== Что сделать ==
1. Переведите на английский язык предложение из отрывка о бытовых сюжетах в русской литературе: «Для автора сценки было невозможно начать действие с общего рассуждения, моральной сентенции, обобщенной характеристики изображаемой жизни.»
2. Допишите текст о бытовых сюжетах в русской литературе, начав сразу после его последнего предложения.

Говоря об обыденности изображаемых явлений, ситуаций, вошедших в русскую литературу, нельзя обминуть А. Ф. Писемского, роль которого как предшественника Чехова в изображении будничного, особенно если иметь в виду и общую объективность его манеры, отмеченный еще Чернышевским «спокойный, так называемый эпический тон»[387], нуждается в специальном исследовании.

Проблема бытовых ситуаций, «бедности творческой фантазии» была актуальна вплоть до 90-х годов. В этом упрекали Г. И. Успенского, В. М. Гаршина, не говоря уж об И. Н. Потапенко или М. Н. Альбове. И. К. Михайловский, ссылаясь на слова Тургенева, сказанные в 1868 году[388], отметил в 1885 году: «Да, с выдумкой было слабо в ту пору, когда Тургенев писал эти слова, а с тех пор стало еще слабее. <…> Под выдумкой он разумеет создание фабулы, внешних событий. <…> Выдумка не такое уж хитрое дело; значит, если целый ряд писателей, между которыми есть таланты, <…> уклоняющиеся от выдумки, то надо думать, что эти люди действительно уклоняются, а не то, что „ничего выдумать не могут“. <…> Нечто, в них самих или вне их лежащее, отодвигает от них выдумку, заставляет их не хотеть выдумывать»[389].

Изобразительная иерархия малой прессы, и прежде всего сценки, на первый план выдвигала место героя и в широком, и в узком смысле: как социальное и как вещно-пространственное. Для автора сценки было невозможно начать действие с общего рассуждения, моральной сентенции, обобщенной характеристики изображаемой жизни. Он с первых строк предельно конкретен, он сразу же обозначит точное время, место героев – в табели о рангах и на сценической площадке.

== Исходные материалы ==

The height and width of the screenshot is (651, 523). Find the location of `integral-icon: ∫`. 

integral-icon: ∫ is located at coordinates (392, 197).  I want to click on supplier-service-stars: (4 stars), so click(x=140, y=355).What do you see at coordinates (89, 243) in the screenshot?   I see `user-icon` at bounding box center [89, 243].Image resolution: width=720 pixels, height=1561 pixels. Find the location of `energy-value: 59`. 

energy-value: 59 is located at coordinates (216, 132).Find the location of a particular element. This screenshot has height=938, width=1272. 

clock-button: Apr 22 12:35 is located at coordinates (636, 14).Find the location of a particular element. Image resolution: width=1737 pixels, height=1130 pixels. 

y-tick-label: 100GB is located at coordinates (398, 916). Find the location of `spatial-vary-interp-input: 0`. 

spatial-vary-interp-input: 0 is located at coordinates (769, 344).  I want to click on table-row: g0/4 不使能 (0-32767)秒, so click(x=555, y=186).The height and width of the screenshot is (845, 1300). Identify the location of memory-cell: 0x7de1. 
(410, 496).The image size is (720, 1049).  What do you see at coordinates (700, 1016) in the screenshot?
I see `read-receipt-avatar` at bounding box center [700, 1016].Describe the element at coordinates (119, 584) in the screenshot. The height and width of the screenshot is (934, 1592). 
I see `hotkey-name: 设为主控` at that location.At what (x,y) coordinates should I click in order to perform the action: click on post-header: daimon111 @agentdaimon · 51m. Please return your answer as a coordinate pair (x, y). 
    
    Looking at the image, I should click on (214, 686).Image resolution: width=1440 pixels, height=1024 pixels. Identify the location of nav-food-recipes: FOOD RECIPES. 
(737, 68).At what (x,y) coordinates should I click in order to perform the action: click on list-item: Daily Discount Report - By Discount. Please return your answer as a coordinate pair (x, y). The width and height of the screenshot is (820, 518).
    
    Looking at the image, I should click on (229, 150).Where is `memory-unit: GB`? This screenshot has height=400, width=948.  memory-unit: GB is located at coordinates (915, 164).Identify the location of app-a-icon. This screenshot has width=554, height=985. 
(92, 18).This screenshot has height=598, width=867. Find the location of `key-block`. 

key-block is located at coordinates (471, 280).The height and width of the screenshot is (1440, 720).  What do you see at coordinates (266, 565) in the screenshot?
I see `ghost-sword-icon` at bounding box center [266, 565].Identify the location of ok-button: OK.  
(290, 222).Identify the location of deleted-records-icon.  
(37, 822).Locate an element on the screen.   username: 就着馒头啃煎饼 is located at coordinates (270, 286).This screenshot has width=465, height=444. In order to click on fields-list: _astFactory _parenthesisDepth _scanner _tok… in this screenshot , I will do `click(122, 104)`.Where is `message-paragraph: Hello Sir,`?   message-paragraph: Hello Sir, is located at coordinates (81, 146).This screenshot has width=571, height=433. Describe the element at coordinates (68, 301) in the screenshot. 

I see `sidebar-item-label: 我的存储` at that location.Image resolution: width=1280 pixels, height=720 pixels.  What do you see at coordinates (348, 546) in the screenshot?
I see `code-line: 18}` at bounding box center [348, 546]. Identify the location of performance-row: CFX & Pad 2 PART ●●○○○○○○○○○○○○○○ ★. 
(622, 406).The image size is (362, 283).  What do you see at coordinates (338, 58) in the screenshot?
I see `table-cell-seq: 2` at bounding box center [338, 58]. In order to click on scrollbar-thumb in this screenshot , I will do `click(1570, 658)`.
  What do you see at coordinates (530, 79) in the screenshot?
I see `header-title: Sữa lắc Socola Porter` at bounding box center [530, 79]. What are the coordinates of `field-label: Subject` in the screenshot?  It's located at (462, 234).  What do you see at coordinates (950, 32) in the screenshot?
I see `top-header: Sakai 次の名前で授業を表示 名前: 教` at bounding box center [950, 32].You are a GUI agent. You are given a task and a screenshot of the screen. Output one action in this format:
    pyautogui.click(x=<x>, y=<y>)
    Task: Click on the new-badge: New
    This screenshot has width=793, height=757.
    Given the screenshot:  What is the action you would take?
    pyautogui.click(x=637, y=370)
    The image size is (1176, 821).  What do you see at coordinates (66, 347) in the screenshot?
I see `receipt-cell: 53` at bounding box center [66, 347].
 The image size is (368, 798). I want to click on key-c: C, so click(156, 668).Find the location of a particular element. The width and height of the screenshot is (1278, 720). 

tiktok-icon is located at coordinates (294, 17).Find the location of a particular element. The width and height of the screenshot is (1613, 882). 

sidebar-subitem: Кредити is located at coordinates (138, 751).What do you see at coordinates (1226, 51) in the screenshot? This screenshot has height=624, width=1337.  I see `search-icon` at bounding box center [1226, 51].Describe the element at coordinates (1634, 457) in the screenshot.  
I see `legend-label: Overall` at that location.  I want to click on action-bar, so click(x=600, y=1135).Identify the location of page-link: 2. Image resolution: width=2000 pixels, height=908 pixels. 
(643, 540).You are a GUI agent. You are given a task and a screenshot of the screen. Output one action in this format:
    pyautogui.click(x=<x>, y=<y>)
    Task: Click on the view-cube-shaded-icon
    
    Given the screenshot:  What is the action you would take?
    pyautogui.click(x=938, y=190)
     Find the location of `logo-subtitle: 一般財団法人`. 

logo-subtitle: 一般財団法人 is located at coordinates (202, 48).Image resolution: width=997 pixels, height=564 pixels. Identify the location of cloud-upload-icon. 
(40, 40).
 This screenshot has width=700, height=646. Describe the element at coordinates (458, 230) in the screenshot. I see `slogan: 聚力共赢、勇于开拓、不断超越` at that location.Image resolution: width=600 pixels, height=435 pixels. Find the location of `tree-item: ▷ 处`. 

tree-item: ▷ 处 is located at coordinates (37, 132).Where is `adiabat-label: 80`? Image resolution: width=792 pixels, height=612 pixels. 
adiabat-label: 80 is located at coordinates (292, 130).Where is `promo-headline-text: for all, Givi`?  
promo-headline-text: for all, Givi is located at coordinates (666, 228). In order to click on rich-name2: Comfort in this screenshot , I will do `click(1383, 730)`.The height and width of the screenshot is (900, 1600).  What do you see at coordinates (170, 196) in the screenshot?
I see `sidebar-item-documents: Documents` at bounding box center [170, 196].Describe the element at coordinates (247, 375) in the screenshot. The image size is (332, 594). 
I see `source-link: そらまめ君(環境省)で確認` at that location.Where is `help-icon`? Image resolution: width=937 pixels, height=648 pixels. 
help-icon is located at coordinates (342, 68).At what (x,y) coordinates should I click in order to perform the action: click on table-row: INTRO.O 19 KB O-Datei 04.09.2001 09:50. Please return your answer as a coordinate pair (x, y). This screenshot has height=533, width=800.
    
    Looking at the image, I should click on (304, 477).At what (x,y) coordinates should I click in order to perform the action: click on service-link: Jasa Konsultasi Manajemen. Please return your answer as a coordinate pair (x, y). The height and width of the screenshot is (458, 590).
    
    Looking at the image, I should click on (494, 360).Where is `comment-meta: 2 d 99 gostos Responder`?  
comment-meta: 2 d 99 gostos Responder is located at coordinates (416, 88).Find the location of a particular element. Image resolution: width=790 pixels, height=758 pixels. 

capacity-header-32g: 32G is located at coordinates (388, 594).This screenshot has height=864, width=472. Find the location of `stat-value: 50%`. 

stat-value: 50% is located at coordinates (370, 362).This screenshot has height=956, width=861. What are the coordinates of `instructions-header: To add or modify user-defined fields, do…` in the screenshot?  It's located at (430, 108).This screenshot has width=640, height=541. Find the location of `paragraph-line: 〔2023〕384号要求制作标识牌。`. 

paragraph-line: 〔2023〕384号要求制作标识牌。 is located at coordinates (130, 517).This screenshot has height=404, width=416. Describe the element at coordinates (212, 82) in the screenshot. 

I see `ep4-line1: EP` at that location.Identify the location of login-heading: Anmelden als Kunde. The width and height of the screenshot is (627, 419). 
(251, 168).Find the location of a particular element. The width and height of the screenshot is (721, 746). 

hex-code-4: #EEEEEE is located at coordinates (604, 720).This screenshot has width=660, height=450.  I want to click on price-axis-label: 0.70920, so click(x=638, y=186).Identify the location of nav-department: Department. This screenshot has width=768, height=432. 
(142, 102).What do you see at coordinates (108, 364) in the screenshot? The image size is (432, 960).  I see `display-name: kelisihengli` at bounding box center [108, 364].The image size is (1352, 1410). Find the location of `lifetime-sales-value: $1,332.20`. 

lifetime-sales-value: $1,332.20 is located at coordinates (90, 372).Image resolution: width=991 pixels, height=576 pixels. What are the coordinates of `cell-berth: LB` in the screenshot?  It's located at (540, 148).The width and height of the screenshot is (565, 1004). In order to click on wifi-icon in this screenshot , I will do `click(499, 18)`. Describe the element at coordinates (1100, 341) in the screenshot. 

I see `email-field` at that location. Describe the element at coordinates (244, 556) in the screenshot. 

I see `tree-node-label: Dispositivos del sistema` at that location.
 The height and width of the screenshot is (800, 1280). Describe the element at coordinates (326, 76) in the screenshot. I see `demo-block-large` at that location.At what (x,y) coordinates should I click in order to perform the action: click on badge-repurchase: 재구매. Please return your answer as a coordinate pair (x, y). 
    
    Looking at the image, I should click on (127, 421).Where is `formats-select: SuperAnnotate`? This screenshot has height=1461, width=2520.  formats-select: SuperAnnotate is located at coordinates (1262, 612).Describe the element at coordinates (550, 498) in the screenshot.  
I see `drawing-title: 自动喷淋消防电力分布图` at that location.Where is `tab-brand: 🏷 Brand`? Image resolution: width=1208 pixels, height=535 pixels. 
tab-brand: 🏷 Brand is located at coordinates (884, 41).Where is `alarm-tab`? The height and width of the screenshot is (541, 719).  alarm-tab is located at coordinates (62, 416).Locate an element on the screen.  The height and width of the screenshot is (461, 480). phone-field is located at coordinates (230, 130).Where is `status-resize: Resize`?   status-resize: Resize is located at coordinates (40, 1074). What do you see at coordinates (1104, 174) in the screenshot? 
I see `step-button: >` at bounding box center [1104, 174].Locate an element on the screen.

== Ответы к упражнению ==
1. For the author of a sketch, it was impossible to begin the action with a general discussion, a moral maxim, or a generalized description of the life being depicted.

2.
Этот изобразительный императив был вполне усвоен Чеховым. Его поздняя проза, на огромное расстояние ушедшая от его сценок начала 80-х годов, давно осложнившаяся авторскими философскими медитациями и психологическим анализом, развернутыми пейзажными описаниями, тем не менее сохранила это качество: прежде всего обозначить общую и вещно-пространственно-временную ситуацию и социальную принадлежность героя, сразу назвать его имя, отчество, фамилию. «Дмитрий Петрович Силин кончил курс в университете и служил в Петербурге, но в 30 лет бросил службу и занялся сельским хозяйством» («Страх», 1892). «Андрей Васильич Коврин, магистр, утомился и расстроил себе нервы» («Черный монах», 1894). «Погода вначале была хорошая, тихая. Кричали дрозды <…>. Иван Великопольский, студент духовной академии, сын дьячка, возвращаясь с тяги домой, шел все время заливным лугом по тропинке» («Студент», 1894).

Среди комплекса факторов, повлиявших на создание формоориентированного характера чеховского литературного мышления, «cценочному» прошлому принадлежит свое место. Новизна сценки была не в том, что она изображала бытовые ситуации и окружающую вещную обстановку. И до сценки в русской литературе можно найти изображение, по сути дела, любого сегмента быта – даже у Пушкина можно прочесть про некоторые гастрономические привычки («еще бокалов жажда просит залить горячий жир котлет») или про интерьер спальни (в «Пиковой даме»), не говоря уж о сочинениях писателей натуральной школы. А в литературе 50–70-х годов это стало делом обычным: против засилья в ней бытовых ситуаций критика дружно выступала уже тогда.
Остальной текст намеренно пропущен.